Practical application of methods
The liquidity cycle of stocks can vary from a few months to several years. In order not to remain at a loss from investment activities, you should bet on stocks with long periods. So there are twogood arguments:
- There are fewer speculators in the long run, rates can be predicted with higher accuracy.
- Due to stable growth, they bring more profit. From this point of view, some shareholders hold them up to half a century.
How profitable is it to invest in stocks?
The investor is absolutely free in his preferences, even if the valuation of the block of shares promises positive results. Shares of Western developing companies are popular among Russian investors. This is due to their stability.
The same picture is in the West, only with the orientation, on the contrary, to Russia. It is believed that Russian companies bring more profit in the short term. This trend allows them to invest significant amounts in domestic enterprises.
Given the fact that the stock market requires deep knowledge, practical experience and many other conditions, some investors do not risk doing stock valuation on their own. They transfer funds to trust management or operate through special funds.
Stock Management
By default, the purpose of buying shares is clear - making a profit.

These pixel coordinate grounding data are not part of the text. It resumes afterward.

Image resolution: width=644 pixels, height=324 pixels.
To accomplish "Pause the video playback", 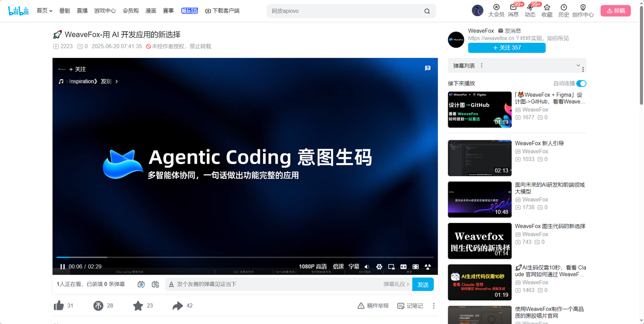I will 62,267.
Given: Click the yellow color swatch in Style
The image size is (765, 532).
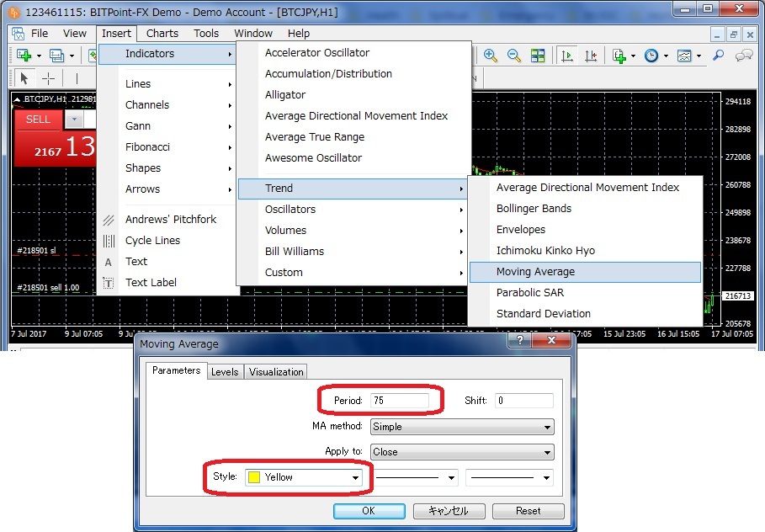Looking at the screenshot, I should pyautogui.click(x=253, y=477).
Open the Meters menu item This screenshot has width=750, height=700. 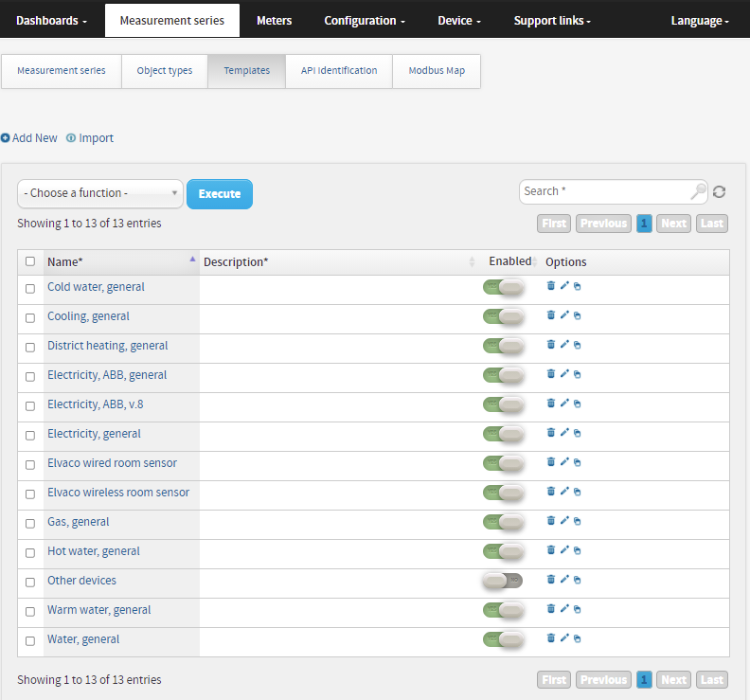(274, 21)
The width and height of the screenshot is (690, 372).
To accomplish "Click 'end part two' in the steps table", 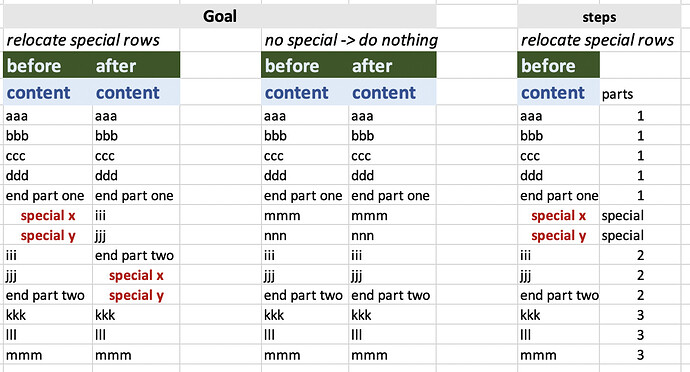I will [558, 295].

But one of the main laws of investing says - you should not invest all your money in the shares of one company. This approach is due to risks that do not depend on either the investor or the issuing company.
After the valuation of the company's shares, the classic strategy is applied. Her main criteria are:
- If the purpose of investing is the safety of funds, then you should bet on the "blue chips". Their number is not limited. Optimal - from 3 to 5, depending on the total amount of investment.
- If an investor is willing to take risks for the sake of higher returns, then you should look at stocks from the second and third tiers. The proportions are as follows: 50% - to the "blue chips", the remaining 50% should be distributed between the second and third tiers.
With this approach, the investor is insured against big losses: if the third tier did not live up to forecasts, then the second one can compensate for the losses.
Conclusion
The securities market as a separate branch of the economy has been formed for a long time. If earlier only certain persons with special training and in the appropriate economic environment had access to it, now everyone has access. This is helped by information technology, the development of the Internet and the availability of information. Thanks to them, the market valuation of shares and further transactions with it are available even to novice investors.
The input amount in the investment market is not controlled by anyone. Depending on their own capabilities, each trader or investor has the right to risk any amount convenient for him.